Information supplied →
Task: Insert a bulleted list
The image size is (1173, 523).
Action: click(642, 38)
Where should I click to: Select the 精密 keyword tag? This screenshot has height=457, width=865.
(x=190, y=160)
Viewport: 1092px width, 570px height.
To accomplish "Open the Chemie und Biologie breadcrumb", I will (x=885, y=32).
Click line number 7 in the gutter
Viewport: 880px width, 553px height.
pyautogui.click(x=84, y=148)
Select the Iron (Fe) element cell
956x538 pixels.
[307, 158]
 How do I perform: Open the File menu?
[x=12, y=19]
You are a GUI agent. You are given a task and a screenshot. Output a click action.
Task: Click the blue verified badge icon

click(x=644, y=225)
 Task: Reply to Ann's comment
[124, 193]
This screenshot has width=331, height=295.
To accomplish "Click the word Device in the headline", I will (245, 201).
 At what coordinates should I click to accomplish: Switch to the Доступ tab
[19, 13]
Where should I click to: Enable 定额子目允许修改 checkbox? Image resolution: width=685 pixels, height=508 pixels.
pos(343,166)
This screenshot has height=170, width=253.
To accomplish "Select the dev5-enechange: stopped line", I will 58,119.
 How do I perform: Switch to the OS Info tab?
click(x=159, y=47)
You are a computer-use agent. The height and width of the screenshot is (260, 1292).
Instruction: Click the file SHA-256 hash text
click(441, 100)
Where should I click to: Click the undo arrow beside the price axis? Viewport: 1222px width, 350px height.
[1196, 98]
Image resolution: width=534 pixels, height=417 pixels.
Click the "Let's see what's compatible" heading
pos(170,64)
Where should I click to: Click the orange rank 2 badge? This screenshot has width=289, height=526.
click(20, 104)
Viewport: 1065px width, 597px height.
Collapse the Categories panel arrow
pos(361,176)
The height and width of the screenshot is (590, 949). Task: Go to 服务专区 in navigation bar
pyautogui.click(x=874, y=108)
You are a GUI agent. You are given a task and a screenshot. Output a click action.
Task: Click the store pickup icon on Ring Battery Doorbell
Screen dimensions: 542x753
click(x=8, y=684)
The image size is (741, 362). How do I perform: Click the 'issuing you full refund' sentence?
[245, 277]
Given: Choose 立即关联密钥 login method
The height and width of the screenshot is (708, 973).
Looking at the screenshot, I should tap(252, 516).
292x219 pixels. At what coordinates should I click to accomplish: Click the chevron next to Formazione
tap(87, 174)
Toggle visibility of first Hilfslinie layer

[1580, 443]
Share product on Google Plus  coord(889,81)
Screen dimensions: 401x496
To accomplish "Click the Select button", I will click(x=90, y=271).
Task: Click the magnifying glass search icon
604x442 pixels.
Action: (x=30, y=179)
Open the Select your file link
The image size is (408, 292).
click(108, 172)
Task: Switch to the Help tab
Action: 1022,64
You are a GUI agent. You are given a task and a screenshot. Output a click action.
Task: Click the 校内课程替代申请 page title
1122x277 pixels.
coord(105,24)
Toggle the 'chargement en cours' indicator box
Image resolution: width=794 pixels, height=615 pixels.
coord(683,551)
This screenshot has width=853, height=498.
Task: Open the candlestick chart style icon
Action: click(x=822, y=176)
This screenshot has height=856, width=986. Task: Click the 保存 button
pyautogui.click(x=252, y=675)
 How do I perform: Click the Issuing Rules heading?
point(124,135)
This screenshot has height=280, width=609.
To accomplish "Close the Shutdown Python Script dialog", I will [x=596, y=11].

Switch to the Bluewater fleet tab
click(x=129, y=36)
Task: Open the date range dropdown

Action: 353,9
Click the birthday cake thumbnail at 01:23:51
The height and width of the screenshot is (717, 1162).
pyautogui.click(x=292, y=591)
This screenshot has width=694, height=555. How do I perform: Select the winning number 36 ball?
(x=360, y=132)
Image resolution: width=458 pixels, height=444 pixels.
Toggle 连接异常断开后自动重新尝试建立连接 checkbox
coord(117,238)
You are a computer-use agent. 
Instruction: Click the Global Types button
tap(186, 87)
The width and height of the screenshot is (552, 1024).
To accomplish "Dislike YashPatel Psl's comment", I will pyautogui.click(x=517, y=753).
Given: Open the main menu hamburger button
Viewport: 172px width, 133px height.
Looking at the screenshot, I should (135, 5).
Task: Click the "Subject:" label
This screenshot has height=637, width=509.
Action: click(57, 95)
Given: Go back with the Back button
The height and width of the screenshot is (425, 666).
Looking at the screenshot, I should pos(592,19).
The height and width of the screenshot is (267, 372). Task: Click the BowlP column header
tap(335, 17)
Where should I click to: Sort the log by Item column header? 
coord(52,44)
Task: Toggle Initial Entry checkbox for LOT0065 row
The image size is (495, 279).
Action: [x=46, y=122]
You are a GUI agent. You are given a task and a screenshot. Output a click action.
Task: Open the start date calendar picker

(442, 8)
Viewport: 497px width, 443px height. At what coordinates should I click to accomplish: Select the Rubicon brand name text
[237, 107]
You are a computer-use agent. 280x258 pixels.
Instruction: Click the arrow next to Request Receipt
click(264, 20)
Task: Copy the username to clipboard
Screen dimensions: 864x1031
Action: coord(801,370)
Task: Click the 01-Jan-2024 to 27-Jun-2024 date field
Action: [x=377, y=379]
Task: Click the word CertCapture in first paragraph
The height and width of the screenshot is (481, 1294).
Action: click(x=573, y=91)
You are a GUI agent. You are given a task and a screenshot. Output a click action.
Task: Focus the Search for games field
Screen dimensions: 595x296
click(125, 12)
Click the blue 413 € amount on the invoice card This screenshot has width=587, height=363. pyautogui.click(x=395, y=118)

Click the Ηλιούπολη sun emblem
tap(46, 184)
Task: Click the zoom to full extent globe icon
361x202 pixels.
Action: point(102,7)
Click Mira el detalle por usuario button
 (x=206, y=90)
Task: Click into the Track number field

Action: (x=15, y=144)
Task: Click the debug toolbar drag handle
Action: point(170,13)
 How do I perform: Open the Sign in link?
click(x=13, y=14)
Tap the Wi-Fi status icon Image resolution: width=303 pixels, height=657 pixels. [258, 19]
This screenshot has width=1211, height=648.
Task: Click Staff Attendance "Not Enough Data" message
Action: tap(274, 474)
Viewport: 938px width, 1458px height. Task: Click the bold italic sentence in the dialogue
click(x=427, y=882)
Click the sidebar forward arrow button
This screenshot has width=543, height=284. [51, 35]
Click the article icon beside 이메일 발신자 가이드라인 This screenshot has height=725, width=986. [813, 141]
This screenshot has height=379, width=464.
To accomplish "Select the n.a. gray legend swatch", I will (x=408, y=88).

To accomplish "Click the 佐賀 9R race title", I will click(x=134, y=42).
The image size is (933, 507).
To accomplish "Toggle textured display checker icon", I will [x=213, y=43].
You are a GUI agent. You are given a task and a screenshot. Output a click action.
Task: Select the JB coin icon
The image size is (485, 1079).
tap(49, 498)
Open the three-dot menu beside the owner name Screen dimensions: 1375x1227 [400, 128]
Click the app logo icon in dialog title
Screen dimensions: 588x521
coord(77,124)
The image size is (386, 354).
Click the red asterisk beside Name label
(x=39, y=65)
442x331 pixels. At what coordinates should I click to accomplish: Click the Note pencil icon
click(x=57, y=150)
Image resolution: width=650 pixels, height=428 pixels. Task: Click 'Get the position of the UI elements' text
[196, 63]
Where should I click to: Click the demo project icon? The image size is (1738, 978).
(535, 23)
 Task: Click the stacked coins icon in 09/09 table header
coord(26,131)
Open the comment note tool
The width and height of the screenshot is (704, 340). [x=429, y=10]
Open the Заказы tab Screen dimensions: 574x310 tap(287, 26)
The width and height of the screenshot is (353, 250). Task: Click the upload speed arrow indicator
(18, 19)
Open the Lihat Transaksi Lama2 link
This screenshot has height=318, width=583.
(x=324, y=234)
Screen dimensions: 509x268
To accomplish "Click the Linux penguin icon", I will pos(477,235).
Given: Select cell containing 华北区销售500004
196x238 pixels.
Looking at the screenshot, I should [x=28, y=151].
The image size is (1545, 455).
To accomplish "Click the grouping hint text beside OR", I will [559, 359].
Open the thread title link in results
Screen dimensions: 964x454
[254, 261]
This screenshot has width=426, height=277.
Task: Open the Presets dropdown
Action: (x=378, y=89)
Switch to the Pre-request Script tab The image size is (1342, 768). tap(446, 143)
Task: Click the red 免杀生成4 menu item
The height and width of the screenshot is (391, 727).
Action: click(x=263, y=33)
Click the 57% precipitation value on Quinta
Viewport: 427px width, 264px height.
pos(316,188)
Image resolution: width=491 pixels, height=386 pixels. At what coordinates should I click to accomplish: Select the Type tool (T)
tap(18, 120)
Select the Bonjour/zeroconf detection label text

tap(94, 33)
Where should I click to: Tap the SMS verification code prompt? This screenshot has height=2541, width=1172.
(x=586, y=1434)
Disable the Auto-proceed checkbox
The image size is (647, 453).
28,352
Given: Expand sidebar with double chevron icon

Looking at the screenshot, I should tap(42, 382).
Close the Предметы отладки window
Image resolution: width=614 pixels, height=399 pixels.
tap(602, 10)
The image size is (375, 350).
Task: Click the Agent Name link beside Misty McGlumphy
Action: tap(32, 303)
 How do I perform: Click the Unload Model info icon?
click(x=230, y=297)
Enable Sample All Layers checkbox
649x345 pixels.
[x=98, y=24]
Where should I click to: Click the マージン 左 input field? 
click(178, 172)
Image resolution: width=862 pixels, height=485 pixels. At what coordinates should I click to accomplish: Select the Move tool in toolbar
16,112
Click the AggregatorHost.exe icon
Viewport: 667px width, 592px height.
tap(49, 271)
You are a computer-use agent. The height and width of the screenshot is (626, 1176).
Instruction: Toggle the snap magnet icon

Assignment → Say how many lines in the preceding material hold the word "computer"; nothing else belongs in the reply.

Task result → 4